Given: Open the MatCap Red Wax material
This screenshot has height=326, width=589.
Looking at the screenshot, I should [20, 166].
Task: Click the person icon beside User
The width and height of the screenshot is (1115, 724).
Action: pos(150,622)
────────
**THE PROBLEM:** Reproduce every one of the records above word for word, keeping each line in its original order.

**RIGHT ANSWER:**
Given: Open the MatCap Red Wax material
This screenshot has height=326, width=589.
Looking at the screenshot, I should [20, 166].
Task: Click the person icon beside User
The width and height of the screenshot is (1115, 724).
Action: pos(150,622)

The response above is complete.